- Opening Delimiter -
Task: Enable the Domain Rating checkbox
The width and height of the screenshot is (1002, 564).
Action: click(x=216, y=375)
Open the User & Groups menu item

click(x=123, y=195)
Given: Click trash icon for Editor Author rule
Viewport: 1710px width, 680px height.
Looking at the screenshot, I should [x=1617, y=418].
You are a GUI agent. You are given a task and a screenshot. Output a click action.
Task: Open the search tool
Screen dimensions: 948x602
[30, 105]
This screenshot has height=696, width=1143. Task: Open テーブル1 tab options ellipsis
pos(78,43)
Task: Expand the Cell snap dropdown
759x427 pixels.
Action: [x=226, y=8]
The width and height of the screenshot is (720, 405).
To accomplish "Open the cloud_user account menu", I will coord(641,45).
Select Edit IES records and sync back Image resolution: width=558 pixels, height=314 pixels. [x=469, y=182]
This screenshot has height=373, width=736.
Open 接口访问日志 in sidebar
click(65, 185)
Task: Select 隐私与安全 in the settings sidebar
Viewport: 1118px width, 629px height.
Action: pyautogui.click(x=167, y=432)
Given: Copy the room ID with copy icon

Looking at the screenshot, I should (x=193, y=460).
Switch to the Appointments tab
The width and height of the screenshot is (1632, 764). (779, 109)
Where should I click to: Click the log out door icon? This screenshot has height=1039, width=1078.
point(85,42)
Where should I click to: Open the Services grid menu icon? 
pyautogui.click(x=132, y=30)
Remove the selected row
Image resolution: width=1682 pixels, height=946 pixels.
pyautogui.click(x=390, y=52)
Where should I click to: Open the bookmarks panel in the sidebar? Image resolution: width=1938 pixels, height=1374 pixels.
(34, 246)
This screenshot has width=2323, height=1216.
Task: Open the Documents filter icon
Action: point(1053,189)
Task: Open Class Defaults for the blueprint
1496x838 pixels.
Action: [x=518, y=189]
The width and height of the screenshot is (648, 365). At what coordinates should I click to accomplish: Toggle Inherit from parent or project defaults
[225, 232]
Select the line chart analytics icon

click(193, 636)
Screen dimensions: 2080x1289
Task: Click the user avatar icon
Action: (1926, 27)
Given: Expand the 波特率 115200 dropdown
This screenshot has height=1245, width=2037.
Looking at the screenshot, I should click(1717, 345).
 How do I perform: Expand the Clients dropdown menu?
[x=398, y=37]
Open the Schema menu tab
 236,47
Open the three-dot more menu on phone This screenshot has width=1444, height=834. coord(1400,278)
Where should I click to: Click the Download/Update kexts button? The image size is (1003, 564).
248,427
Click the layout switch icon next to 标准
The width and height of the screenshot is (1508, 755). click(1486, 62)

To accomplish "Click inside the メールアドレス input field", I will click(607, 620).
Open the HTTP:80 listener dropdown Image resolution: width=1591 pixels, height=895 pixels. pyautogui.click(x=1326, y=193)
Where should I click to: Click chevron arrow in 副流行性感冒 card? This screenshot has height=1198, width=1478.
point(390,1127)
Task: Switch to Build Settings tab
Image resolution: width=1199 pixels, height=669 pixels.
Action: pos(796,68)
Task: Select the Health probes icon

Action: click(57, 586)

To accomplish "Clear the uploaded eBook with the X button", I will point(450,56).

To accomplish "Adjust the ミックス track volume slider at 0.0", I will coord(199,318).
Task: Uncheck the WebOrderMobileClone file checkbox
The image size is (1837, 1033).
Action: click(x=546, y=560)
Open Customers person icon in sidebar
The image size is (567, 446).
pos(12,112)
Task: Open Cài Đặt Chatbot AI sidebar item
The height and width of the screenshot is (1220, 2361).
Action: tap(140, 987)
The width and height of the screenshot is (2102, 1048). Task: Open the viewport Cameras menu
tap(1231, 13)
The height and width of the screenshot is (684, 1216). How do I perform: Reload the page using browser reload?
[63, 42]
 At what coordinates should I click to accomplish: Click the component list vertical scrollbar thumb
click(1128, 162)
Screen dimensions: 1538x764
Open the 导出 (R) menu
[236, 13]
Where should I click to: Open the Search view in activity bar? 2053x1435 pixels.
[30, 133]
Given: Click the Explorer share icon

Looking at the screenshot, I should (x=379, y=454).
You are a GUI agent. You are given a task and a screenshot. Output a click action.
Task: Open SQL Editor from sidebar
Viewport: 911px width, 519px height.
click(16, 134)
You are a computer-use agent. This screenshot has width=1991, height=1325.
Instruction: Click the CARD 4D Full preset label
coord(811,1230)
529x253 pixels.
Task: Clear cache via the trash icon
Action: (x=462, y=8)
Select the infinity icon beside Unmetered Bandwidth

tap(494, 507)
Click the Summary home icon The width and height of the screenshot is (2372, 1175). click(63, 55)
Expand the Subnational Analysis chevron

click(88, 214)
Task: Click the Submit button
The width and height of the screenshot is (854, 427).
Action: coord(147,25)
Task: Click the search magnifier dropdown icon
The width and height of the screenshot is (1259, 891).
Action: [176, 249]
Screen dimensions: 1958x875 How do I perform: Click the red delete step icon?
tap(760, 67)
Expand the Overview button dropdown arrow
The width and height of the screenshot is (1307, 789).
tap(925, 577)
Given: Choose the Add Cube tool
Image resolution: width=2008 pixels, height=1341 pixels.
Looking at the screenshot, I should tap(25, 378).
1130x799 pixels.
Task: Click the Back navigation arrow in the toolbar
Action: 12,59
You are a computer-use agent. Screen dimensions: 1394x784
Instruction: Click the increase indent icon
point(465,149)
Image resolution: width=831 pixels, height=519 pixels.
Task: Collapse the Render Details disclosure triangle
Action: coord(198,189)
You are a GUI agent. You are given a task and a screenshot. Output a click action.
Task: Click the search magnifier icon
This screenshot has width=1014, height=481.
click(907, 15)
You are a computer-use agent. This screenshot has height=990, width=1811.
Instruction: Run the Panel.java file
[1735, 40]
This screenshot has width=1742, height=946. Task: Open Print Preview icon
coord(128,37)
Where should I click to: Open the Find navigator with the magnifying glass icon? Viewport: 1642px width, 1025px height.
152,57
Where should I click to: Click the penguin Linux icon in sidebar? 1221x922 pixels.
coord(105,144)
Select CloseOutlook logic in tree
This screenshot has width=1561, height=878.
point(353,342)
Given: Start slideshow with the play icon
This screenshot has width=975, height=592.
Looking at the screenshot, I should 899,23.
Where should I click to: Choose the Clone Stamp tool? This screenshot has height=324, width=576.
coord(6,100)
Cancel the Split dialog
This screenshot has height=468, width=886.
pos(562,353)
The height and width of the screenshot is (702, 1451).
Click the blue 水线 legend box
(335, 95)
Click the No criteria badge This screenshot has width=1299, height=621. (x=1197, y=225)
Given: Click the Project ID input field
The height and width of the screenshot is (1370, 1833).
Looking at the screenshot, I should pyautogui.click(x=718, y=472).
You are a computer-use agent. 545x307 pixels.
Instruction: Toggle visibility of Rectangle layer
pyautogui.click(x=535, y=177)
- Closing Delimiter -
● Action item:
Every entry above needs to be written out again exactly.

● Answer to this task:
Task: Enable the Domain Rating checkbox
The width and height of the screenshot is (1002, 564).
Action: click(x=216, y=375)
Open the User & Groups menu item

click(x=123, y=195)
Given: Click trash icon for Editor Author rule
Viewport: 1710px width, 680px height.
Looking at the screenshot, I should [x=1617, y=418].
You are a GUI agent. You are given a task and a screenshot. Output a click action.
Task: Open the search tool
Screen dimensions: 948x602
[30, 105]
This screenshot has height=696, width=1143. Task: Open テーブル1 tab options ellipsis
pos(78,43)
Task: Expand the Cell snap dropdown
759x427 pixels.
Action: [x=226, y=8]
The width and height of the screenshot is (720, 405).
To accomplish "Open the cloud_user account menu", I will coord(641,45).
Select Edit IES records and sync back Image resolution: width=558 pixels, height=314 pixels. [x=469, y=182]
This screenshot has height=373, width=736.
Open 接口访问日志 in sidebar
click(65, 185)
Task: Select 隐私与安全 in the settings sidebar
Viewport: 1118px width, 629px height.
Action: pyautogui.click(x=167, y=432)
Given: Copy the room ID with copy icon

Looking at the screenshot, I should (x=193, y=460).
Switch to the Appointments tab
The width and height of the screenshot is (1632, 764). (779, 109)
Where should I click to: Click the log out door icon? This screenshot has height=1039, width=1078.
point(85,42)
Where should I click to: Open the Services grid menu icon? 
pyautogui.click(x=132, y=30)
Remove the selected row
Image resolution: width=1682 pixels, height=946 pixels.
pyautogui.click(x=390, y=52)
Where should I click to: Open the bookmarks panel in the sidebar? Image resolution: width=1938 pixels, height=1374 pixels.
(34, 246)
This screenshot has width=2323, height=1216.
Task: Open the Documents filter icon
Action: point(1053,189)
Task: Open Class Defaults for the blueprint
1496x838 pixels.
Action: [x=518, y=189]
The width and height of the screenshot is (648, 365). At what coordinates should I click to accomplish: Toggle Inherit from parent or project defaults
[225, 232]
Select the line chart analytics icon

click(193, 636)
Screen dimensions: 2080x1289
Task: Click the user avatar icon
Action: (1926, 27)
Given: Expand the 波特率 115200 dropdown
This screenshot has height=1245, width=2037.
Looking at the screenshot, I should click(1717, 345).
 How do I perform: Expand the Clients dropdown menu?
[x=398, y=37]
Open the Schema menu tab
 236,47
Open the three-dot more menu on phone This screenshot has width=1444, height=834. coord(1400,278)
Where should I click to: Click the Download/Update kexts button? The image size is (1003, 564).
248,427
Click the layout switch icon next to 标准
The width and height of the screenshot is (1508, 755). click(1486, 62)

To accomplish "Click inside the メールアドレス input field", I will click(607, 620).
Open the HTTP:80 listener dropdown Image resolution: width=1591 pixels, height=895 pixels. pyautogui.click(x=1326, y=193)
Where should I click to: Click chevron arrow in 副流行性感冒 card? This screenshot has height=1198, width=1478.
point(390,1127)
Task: Switch to Build Settings tab
Image resolution: width=1199 pixels, height=669 pixels.
Action: pos(796,68)
Task: Select the Health probes icon

Action: click(57, 586)

To accomplish "Clear the uploaded eBook with the X button", I will point(450,56).

To accomplish "Adjust the ミックス track volume slider at 0.0", I will coord(199,318).
Task: Uncheck the WebOrderMobileClone file checkbox
The image size is (1837, 1033).
Action: click(x=546, y=560)
Open Customers person icon in sidebar
The image size is (567, 446).
pos(12,112)
Task: Open Cài Đặt Chatbot AI sidebar item
The height and width of the screenshot is (1220, 2361).
Action: tap(140, 987)
The width and height of the screenshot is (2102, 1048). Task: Open the viewport Cameras menu
tap(1231, 13)
The height and width of the screenshot is (684, 1216). How do I perform: Reload the page using browser reload?
[63, 42]
 At what coordinates should I click to accomplish: Click the component list vertical scrollbar thumb
click(1128, 162)
Screen dimensions: 1538x764
Open the 导出 (R) menu
[236, 13]
Where should I click to: Open the Search view in activity bar? 2053x1435 pixels.
[30, 133]
Given: Click the Explorer share icon

Looking at the screenshot, I should (x=379, y=454).
You are a GUI agent. You are given a task and a screenshot. Output a click action.
Task: Open SQL Editor from sidebar
Viewport: 911px width, 519px height.
click(16, 134)
You are a computer-use agent. This screenshot has width=1991, height=1325.
Instruction: Click the CARD 4D Full preset label
coord(811,1230)
529x253 pixels.
Task: Clear cache via the trash icon
Action: (x=462, y=8)
Select the infinity icon beside Unmetered Bandwidth

tap(494, 507)
Click the Summary home icon The width and height of the screenshot is (2372, 1175). click(63, 55)
Expand the Subnational Analysis chevron

click(88, 214)
Task: Click the Submit button
The width and height of the screenshot is (854, 427).
Action: coord(147,25)
Task: Click the search magnifier dropdown icon
The width and height of the screenshot is (1259, 891).
Action: [176, 249]
Screen dimensions: 1958x875 How do I perform: Click the red delete step icon?
tap(760, 67)
Expand the Overview button dropdown arrow
The width and height of the screenshot is (1307, 789).
tap(925, 577)
Given: Choose the Add Cube tool
Image resolution: width=2008 pixels, height=1341 pixels.
Looking at the screenshot, I should tap(25, 378).
1130x799 pixels.
Task: Click the Back navigation arrow in the toolbar
Action: 12,59
You are a computer-use agent. Screen dimensions: 1394x784
Instruction: Click the increase indent icon
point(465,149)
Image resolution: width=831 pixels, height=519 pixels.
Task: Collapse the Render Details disclosure triangle
Action: coord(198,189)
You are a GUI agent. You are given a task and a screenshot. Output a click action.
Task: Click the search magnifier icon
This screenshot has width=1014, height=481.
click(907, 15)
You are a computer-use agent. This screenshot has height=990, width=1811.
Instruction: Run the Panel.java file
[1735, 40]
This screenshot has width=1742, height=946. Task: Open Print Preview icon
coord(128,37)
Where should I click to: Open the Find navigator with the magnifying glass icon? Viewport: 1642px width, 1025px height.
152,57
Where should I click to: Click the penguin Linux icon in sidebar? 1221x922 pixels.
coord(105,144)
Select CloseOutlook logic in tree
This screenshot has width=1561, height=878.
point(353,342)
Given: Start slideshow with the play icon
This screenshot has width=975, height=592.
Looking at the screenshot, I should 899,23.
Where should I click to: Choose the Clone Stamp tool? This screenshot has height=324, width=576.
coord(6,100)
Cancel the Split dialog
This screenshot has height=468, width=886.
pos(562,353)
The height and width of the screenshot is (702, 1451).
Click the blue 水线 legend box
(335, 95)
Click the No criteria badge This screenshot has width=1299, height=621. (x=1197, y=225)
Given: Click the Project ID input field
The height and width of the screenshot is (1370, 1833).
Looking at the screenshot, I should pyautogui.click(x=718, y=472).
You are a computer-use agent. 545x307 pixels.
Instruction: Toggle visibility of Rectangle layer
pyautogui.click(x=535, y=177)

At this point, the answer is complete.